%%

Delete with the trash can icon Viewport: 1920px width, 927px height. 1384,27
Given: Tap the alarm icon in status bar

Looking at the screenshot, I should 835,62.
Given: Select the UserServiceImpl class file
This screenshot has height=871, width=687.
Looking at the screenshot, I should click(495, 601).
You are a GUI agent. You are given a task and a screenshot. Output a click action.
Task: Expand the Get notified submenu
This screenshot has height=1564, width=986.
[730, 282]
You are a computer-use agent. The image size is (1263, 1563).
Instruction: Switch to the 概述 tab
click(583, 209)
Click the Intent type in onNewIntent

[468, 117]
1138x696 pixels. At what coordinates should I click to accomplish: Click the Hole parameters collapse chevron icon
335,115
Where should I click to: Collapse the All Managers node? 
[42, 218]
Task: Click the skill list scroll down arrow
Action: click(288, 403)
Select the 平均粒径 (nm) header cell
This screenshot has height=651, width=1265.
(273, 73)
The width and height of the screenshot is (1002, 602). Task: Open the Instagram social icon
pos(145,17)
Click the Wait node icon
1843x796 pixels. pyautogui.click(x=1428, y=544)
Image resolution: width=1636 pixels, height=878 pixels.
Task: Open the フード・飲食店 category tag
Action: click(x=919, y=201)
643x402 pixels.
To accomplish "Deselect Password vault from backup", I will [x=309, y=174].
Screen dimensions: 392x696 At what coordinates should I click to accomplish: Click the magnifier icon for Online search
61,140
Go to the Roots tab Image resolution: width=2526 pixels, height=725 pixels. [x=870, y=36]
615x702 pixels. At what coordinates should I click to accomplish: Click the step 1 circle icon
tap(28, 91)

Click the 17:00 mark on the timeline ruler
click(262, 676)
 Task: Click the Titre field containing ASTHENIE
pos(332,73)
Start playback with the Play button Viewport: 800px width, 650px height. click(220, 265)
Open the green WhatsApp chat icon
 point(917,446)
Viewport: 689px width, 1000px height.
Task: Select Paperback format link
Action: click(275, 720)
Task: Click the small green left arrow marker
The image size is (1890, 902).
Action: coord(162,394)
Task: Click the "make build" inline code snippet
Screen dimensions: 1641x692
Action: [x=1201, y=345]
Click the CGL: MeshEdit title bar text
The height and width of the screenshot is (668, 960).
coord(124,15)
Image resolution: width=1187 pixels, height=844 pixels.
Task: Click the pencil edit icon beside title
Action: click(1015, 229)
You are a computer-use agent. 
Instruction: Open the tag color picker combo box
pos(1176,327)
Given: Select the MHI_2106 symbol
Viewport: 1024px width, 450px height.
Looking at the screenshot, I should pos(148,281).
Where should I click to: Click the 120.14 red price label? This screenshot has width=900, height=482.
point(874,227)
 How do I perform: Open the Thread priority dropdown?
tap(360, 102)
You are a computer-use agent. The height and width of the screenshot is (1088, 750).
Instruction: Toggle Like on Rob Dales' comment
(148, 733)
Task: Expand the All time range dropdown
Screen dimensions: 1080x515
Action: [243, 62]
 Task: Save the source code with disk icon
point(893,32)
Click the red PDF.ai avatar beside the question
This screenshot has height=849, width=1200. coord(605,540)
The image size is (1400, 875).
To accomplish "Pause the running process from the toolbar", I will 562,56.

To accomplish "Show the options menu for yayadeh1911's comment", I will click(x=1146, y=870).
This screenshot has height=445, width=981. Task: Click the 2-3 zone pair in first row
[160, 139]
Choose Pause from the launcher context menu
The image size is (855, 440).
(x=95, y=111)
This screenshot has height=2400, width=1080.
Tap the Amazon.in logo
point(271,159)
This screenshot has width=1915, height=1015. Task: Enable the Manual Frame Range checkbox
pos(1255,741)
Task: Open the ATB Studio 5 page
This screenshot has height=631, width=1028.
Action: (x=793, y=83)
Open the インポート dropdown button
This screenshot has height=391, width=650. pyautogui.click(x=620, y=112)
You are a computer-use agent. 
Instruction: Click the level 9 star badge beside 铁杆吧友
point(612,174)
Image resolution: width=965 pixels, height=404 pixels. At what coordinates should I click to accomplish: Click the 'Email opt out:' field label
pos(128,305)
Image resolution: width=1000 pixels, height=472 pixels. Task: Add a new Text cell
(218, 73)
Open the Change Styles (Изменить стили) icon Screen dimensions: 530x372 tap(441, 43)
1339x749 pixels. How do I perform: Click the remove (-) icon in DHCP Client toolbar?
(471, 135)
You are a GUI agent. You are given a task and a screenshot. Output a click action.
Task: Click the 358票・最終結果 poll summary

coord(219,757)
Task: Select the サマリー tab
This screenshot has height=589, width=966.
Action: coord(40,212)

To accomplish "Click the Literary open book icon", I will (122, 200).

%%

YOUR INSTRUCTIONS: Looking back at the data above, tally each line that includes the word "from", then answer with the total alone.

RESULT OF THIS EXERCISE: 3